A dynamic view of hepatitis C virus replication complexes

Laboratory of Virology and Infectious Disease, Center for the Study of Hepatitis C, The Rockefeller University, 1230 York Avenue, New York, NY 10021; Department of Medicine II, University of Freiburg, D-79106 Freiburg, Germany; Department of Virology, Hannover Medical School, D-30625 Hannover, Germany; and Division of Gastroenterology and Hepatology, Centre Hospitalier Universitaire Vaudois, University of Lausanne, CH-1011 Lausanne, Switzerland

^* To whom correspondence should be addressed. Email: Darius.Moradpour{at}chuv.ch. ricec{at}rockefeller.edu.

	Abstract

Hepatitis C virus (HCV) replicates its genome in a membrane-associated replication complex (RC).

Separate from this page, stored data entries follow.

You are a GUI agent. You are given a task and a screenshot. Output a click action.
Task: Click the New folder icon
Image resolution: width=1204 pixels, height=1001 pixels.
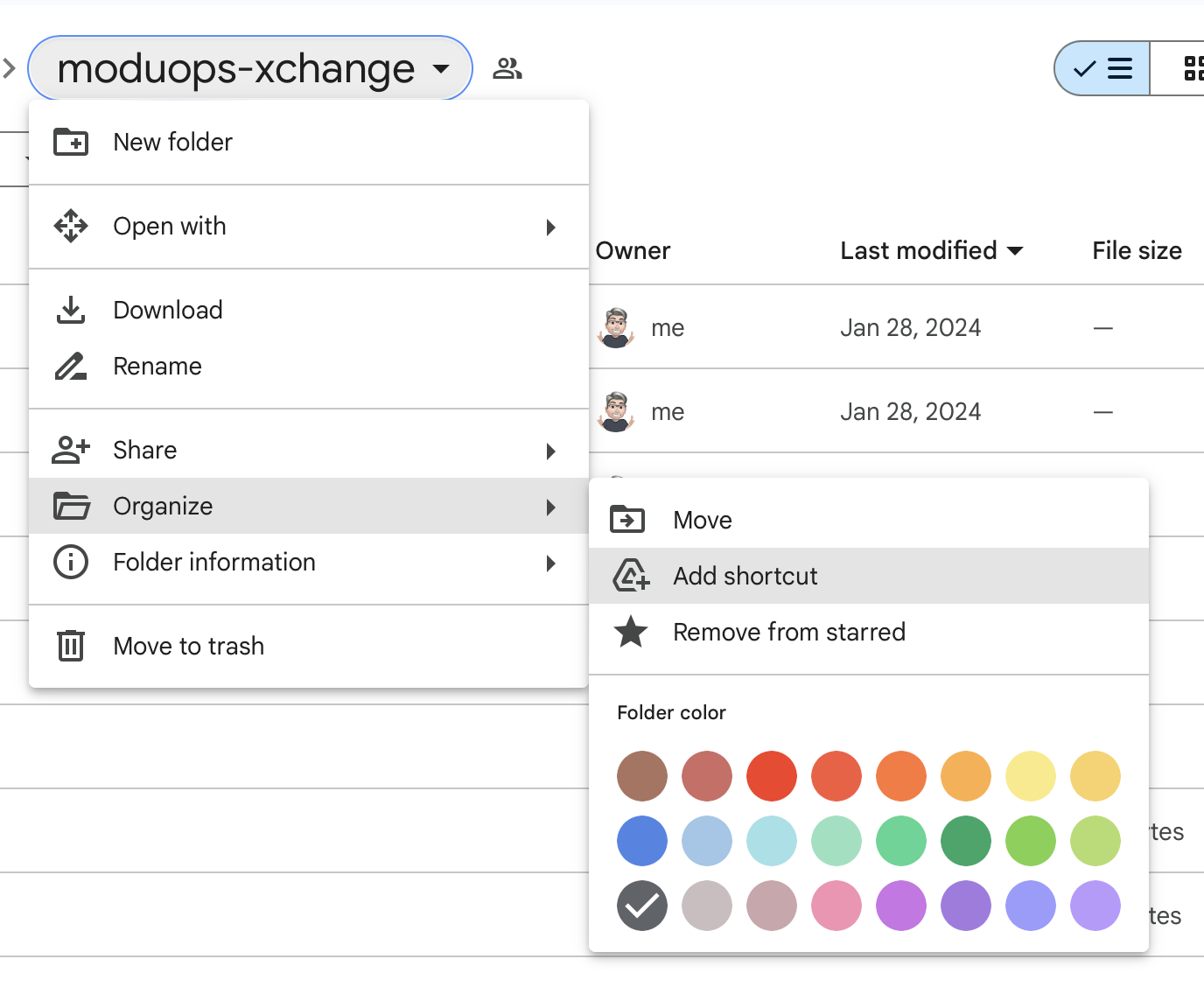[71, 142]
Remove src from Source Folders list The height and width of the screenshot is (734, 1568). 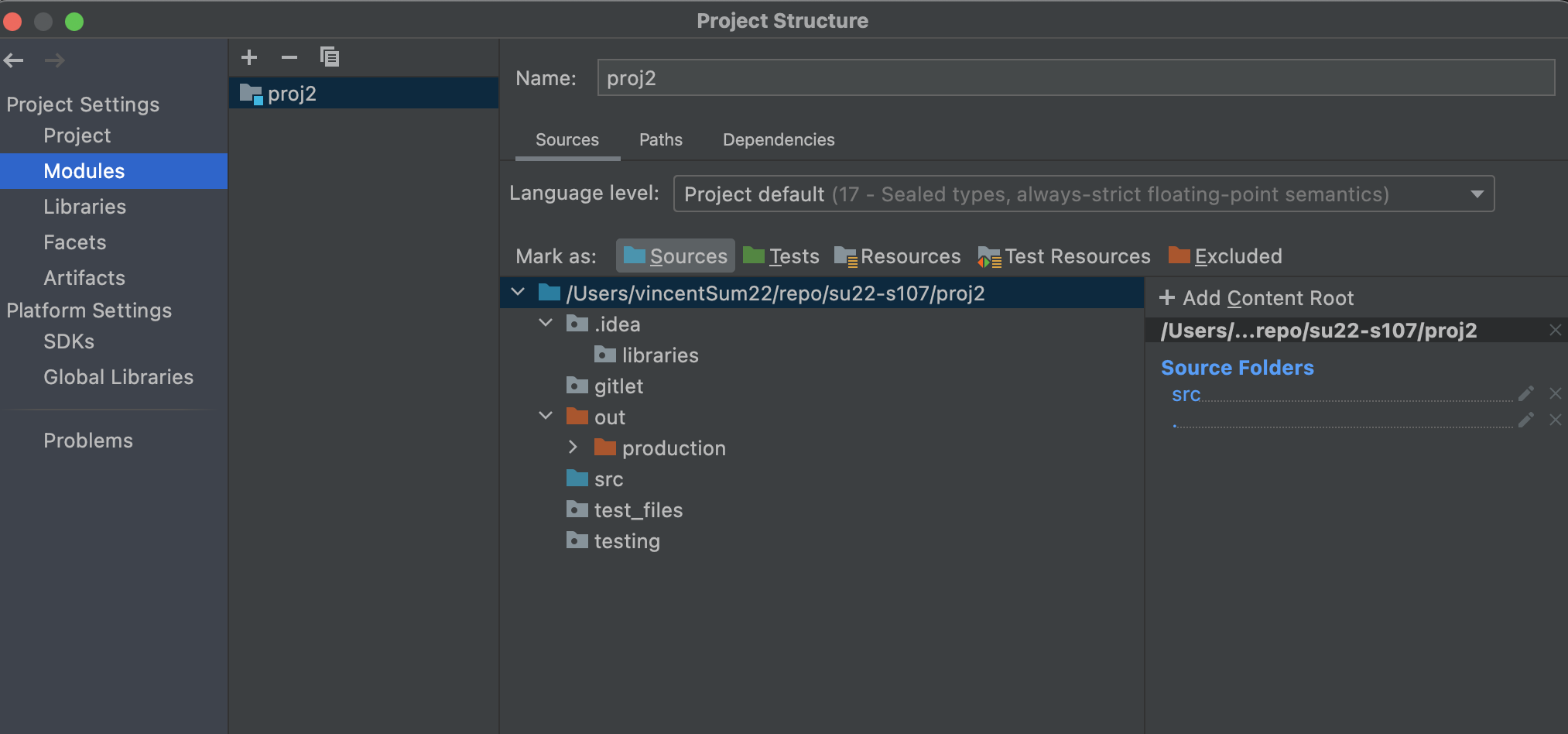(x=1555, y=394)
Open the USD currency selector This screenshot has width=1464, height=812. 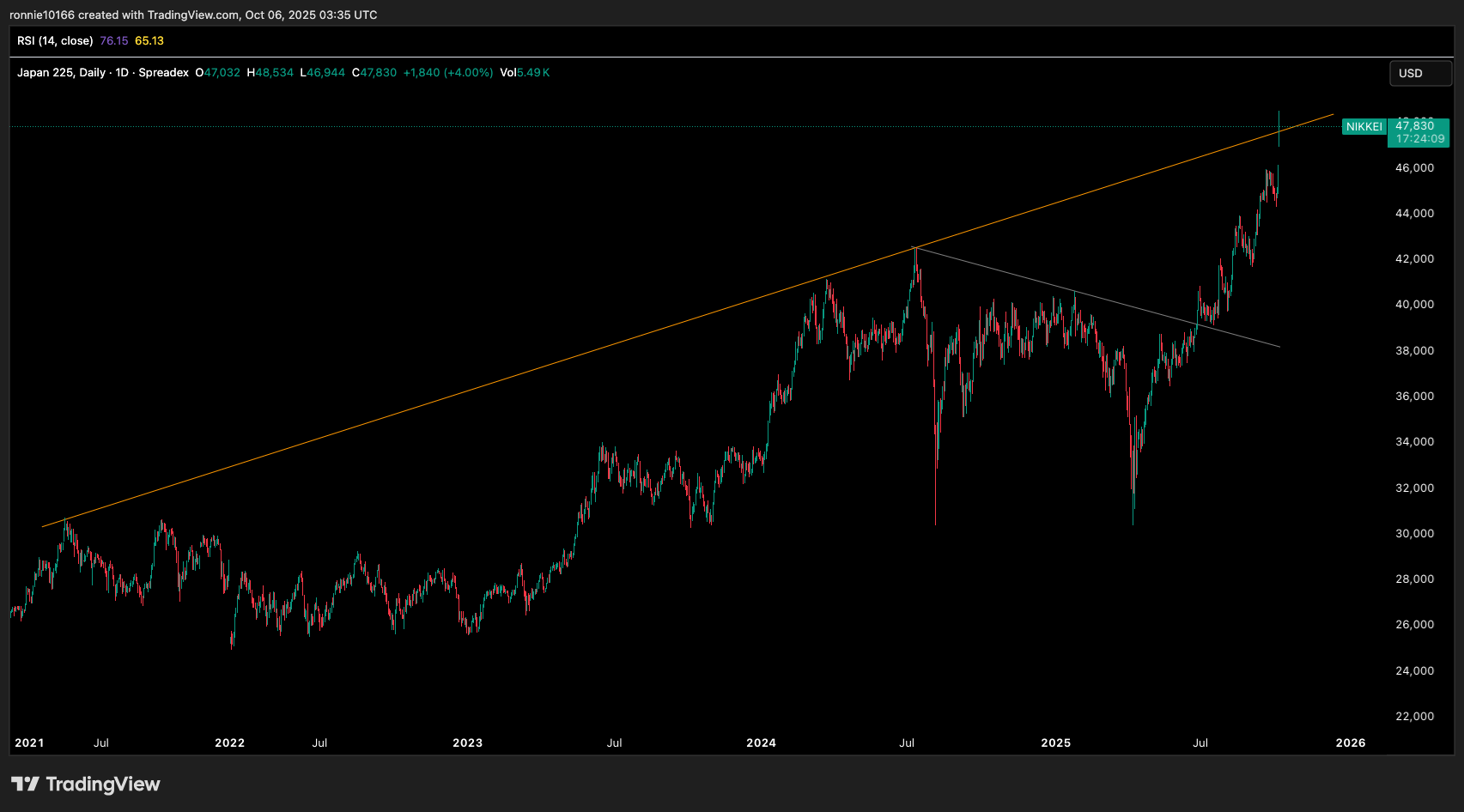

Specific membrane alterations, designated membranous webs, represent predominant sites of HCV RNA replication. The principles governing HCV RC and membranous web formation are poorly understood. Here, we used replicons harboring a green fluorescent protein (GFP) insertion in nonstructural protein 5A (NS5A) to study HCV RCs in live cells. Two distinct patterns of NS5A-GFP were observed: Large structures, representing membranous webs, showed restricted motility, were stable over many hours, were partitioned among daughter cells during cell division, and displayed a static internal architecture without detectable exchange of NS5A-GFP. By contrast, small structures, presumably representing small RCs, showed fast, saltatory movements over long distances. Both populations were associated with endoplasmic reticulum (ER) tubules but only small RCs showed ER-independent, microtubule (MT)-dependent transport. We suggests that this MT-dependent transport sustains two distinct RC populations which are both required during the HCV life cycle.